§ **DATA EXTRACTS**
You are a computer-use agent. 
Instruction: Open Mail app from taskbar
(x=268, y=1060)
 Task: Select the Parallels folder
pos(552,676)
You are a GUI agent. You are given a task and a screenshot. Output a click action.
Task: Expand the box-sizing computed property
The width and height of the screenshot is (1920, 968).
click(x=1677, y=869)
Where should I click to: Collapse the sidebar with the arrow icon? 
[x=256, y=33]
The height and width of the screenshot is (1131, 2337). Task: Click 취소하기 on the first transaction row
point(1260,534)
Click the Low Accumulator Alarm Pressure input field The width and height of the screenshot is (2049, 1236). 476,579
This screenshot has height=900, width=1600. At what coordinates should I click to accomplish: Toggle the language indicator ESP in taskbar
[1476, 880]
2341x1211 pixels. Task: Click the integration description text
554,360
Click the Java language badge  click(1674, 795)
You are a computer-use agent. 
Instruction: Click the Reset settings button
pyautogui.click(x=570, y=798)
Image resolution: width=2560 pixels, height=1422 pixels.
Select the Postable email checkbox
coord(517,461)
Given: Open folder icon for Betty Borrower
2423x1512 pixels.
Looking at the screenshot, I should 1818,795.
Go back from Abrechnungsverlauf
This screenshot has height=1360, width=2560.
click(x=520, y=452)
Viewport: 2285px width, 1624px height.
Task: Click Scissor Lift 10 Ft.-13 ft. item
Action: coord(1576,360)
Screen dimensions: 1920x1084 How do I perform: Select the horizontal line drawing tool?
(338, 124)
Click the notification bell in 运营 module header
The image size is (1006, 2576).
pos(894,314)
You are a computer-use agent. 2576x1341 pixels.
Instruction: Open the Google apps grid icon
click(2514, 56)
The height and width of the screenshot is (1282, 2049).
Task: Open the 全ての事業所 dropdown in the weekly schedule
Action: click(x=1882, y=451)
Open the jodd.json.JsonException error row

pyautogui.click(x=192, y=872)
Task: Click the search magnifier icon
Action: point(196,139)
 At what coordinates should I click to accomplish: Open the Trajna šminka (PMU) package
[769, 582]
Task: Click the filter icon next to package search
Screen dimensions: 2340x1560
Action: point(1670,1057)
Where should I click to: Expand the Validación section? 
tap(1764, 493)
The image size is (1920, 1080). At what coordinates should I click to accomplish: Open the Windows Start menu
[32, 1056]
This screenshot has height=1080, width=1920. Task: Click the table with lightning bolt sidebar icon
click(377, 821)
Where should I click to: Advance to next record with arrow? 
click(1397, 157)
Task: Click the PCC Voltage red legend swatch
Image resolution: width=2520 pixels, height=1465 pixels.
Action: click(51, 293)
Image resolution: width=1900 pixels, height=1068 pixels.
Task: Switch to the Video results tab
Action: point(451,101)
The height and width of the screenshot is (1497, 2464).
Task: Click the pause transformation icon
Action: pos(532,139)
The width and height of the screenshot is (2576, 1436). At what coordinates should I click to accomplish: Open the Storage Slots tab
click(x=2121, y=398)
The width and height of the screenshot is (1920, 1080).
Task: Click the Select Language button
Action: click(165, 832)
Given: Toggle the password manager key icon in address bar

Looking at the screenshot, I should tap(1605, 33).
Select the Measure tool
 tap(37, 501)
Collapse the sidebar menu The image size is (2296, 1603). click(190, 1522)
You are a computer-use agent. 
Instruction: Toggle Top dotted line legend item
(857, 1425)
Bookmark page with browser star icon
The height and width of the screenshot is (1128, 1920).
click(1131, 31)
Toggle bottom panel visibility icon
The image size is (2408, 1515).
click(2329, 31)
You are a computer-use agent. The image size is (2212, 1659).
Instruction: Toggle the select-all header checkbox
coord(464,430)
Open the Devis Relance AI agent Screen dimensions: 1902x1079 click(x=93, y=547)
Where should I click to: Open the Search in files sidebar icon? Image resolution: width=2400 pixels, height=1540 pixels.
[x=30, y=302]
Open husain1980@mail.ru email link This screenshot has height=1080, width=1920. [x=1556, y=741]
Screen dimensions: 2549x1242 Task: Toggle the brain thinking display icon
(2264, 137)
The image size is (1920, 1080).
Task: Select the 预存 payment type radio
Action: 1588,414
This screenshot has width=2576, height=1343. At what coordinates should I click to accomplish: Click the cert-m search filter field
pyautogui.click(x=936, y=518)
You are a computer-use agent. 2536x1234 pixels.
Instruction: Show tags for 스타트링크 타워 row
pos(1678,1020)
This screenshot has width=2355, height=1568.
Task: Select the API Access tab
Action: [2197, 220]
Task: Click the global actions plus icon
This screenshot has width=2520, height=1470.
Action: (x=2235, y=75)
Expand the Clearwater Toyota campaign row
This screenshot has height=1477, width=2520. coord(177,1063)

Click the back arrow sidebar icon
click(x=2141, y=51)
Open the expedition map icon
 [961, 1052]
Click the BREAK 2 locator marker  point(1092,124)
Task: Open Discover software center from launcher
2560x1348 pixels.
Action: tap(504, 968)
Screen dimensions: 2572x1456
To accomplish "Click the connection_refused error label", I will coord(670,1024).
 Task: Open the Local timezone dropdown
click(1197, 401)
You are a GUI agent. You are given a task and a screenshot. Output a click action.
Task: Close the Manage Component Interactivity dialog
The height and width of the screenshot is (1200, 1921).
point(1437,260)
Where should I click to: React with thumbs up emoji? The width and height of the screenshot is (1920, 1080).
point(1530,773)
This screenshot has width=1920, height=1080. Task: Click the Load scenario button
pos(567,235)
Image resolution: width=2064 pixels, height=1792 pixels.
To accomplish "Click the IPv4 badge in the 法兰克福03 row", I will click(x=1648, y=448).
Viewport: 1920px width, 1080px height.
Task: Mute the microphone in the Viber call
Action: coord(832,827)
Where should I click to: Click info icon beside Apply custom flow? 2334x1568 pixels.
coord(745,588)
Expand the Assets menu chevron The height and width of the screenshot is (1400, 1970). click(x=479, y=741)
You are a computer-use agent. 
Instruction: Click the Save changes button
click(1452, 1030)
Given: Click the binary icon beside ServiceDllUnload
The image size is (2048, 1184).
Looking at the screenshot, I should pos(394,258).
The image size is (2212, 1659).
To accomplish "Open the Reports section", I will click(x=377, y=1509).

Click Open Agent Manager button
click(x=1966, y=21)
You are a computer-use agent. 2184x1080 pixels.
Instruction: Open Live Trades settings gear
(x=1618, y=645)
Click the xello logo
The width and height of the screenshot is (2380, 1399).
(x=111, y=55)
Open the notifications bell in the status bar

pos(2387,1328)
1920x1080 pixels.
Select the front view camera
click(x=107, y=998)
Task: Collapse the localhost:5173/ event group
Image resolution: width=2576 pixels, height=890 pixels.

§ **YOUR GOAL**
The answer should consist of every entry, repeated word for word.

§ **REPLY TO THE EXERCISE**
You are a computer-use agent. 
Instruction: Open Mail app from taskbar
(x=268, y=1060)
 Task: Select the Parallels folder
pos(552,676)
You are a GUI agent. You are given a task and a screenshot. Output a click action.
Task: Expand the box-sizing computed property
The width and height of the screenshot is (1920, 968).
click(x=1677, y=869)
Where should I click to: Collapse the sidebar with the arrow icon? 
[x=256, y=33]
The height and width of the screenshot is (1131, 2337). Task: Click 취소하기 on the first transaction row
point(1260,534)
Click the Low Accumulator Alarm Pressure input field The width and height of the screenshot is (2049, 1236). 476,579
This screenshot has height=900, width=1600. At what coordinates should I click to accomplish: Toggle the language indicator ESP in taskbar
[1476, 880]
2341x1211 pixels. Task: Click the integration description text
554,360
Click the Java language badge  click(1674, 795)
You are a computer-use agent. 
Instruction: Click the Reset settings button
pyautogui.click(x=570, y=798)
Image resolution: width=2560 pixels, height=1422 pixels.
Select the Postable email checkbox
coord(517,461)
Given: Open folder icon for Betty Borrower
2423x1512 pixels.
Looking at the screenshot, I should 1818,795.
Go back from Abrechnungsverlauf
This screenshot has height=1360, width=2560.
click(x=520, y=452)
Viewport: 2285px width, 1624px height.
Task: Click Scissor Lift 10 Ft.-13 ft. item
Action: coord(1576,360)
Screen dimensions: 1920x1084 How do I perform: Select the horizontal line drawing tool?
(338, 124)
Click the notification bell in 运营 module header
The image size is (1006, 2576).
pos(894,314)
You are a computer-use agent. 2576x1341 pixels.
Instruction: Open the Google apps grid icon
click(2514, 56)
The height and width of the screenshot is (1282, 2049).
Task: Open the 全ての事業所 dropdown in the weekly schedule
Action: click(x=1882, y=451)
Open the jodd.json.JsonException error row

pyautogui.click(x=192, y=872)
Task: Click the search magnifier icon
Action: point(196,139)
 At what coordinates should I click to accomplish: Open the Trajna šminka (PMU) package
[769, 582]
Task: Click the filter icon next to package search
Screen dimensions: 2340x1560
Action: point(1670,1057)
Where should I click to: Expand the Validación section? 
tap(1764, 493)
The image size is (1920, 1080). At what coordinates should I click to accomplish: Open the Windows Start menu
[32, 1056]
This screenshot has height=1080, width=1920. Task: Click the table with lightning bolt sidebar icon
click(377, 821)
Where should I click to: Advance to next record with arrow? 
click(1397, 157)
Task: Click the PCC Voltage red legend swatch
Image resolution: width=2520 pixels, height=1465 pixels.
Action: click(51, 293)
Image resolution: width=1900 pixels, height=1068 pixels.
Task: Switch to the Video results tab
Action: point(451,101)
The height and width of the screenshot is (1497, 2464).
Task: Click the pause transformation icon
Action: pos(532,139)
The width and height of the screenshot is (2576, 1436). At what coordinates should I click to accomplish: Open the Storage Slots tab
click(x=2121, y=398)
The width and height of the screenshot is (1920, 1080).
Task: Click the Select Language button
Action: click(165, 832)
Given: Toggle the password manager key icon in address bar

Looking at the screenshot, I should tap(1605, 33).
Select the Measure tool
 tap(37, 501)
Collapse the sidebar menu The image size is (2296, 1603). click(190, 1522)
You are a computer-use agent. 
Instruction: Toggle Top dotted line legend item
(857, 1425)
Bookmark page with browser star icon
The height and width of the screenshot is (1128, 1920).
click(1131, 31)
Toggle bottom panel visibility icon
The image size is (2408, 1515).
click(2329, 31)
You are a computer-use agent. The image size is (2212, 1659).
Instruction: Toggle the select-all header checkbox
coord(464,430)
Open the Devis Relance AI agent Screen dimensions: 1902x1079 click(x=93, y=547)
Where should I click to: Open the Search in files sidebar icon? Image resolution: width=2400 pixels, height=1540 pixels.
[x=30, y=302]
Open husain1980@mail.ru email link This screenshot has height=1080, width=1920. [x=1556, y=741]
Screen dimensions: 2549x1242 Task: Toggle the brain thinking display icon
(2264, 137)
The image size is (1920, 1080).
Task: Select the 预存 payment type radio
Action: 1588,414
This screenshot has width=2576, height=1343. At what coordinates should I click to accomplish: Click the cert-m search filter field
pyautogui.click(x=936, y=518)
You are a computer-use agent. 2536x1234 pixels.
Instruction: Show tags for 스타트링크 타워 row
pos(1678,1020)
This screenshot has width=2355, height=1568.
Task: Select the API Access tab
Action: [2197, 220]
Task: Click the global actions plus icon
This screenshot has width=2520, height=1470.
Action: (x=2235, y=75)
Expand the Clearwater Toyota campaign row
This screenshot has height=1477, width=2520. coord(177,1063)

Click the back arrow sidebar icon
click(x=2141, y=51)
Open the expedition map icon
 [961, 1052]
Click the BREAK 2 locator marker  point(1092,124)
Task: Open Discover software center from launcher
2560x1348 pixels.
Action: tap(504, 968)
Screen dimensions: 2572x1456
To accomplish "Click the connection_refused error label", I will coord(670,1024).
 Task: Open the Local timezone dropdown
click(1197, 401)
You are a GUI agent. You are given a task and a screenshot. Output a click action.
Task: Close the Manage Component Interactivity dialog
The height and width of the screenshot is (1200, 1921).
point(1437,260)
Where should I click to: React with thumbs up emoji? The width and height of the screenshot is (1920, 1080).
point(1530,773)
This screenshot has width=1920, height=1080. Task: Click the Load scenario button
pos(567,235)
Image resolution: width=2064 pixels, height=1792 pixels.
To accomplish "Click the IPv4 badge in the 法兰克福03 row", I will click(x=1648, y=448).
Viewport: 1920px width, 1080px height.
Task: Mute the microphone in the Viber call
Action: coord(832,827)
Where should I click to: Click info icon beside Apply custom flow? 2334x1568 pixels.
coord(745,588)
Expand the Assets menu chevron The height and width of the screenshot is (1400, 1970). click(x=479, y=741)
You are a computer-use agent. 
Instruction: Click the Save changes button
click(1452, 1030)
Given: Click the binary icon beside ServiceDllUnload
The image size is (2048, 1184).
Looking at the screenshot, I should pos(394,258).
The image size is (2212, 1659).
To accomplish "Open the Reports section", I will click(x=377, y=1509).

Click Open Agent Manager button
click(x=1966, y=21)
You are a computer-use agent. 2184x1080 pixels.
Instruction: Open Live Trades settings gear
(x=1618, y=645)
Click the xello logo
The width and height of the screenshot is (2380, 1399).
(x=111, y=55)
Open the notifications bell in the status bar

pos(2387,1328)
1920x1080 pixels.
Select the front view camera
click(x=107, y=998)
Task: Collapse the localhost:5173/ event group
Image resolution: width=2576 pixels, height=890 pixels.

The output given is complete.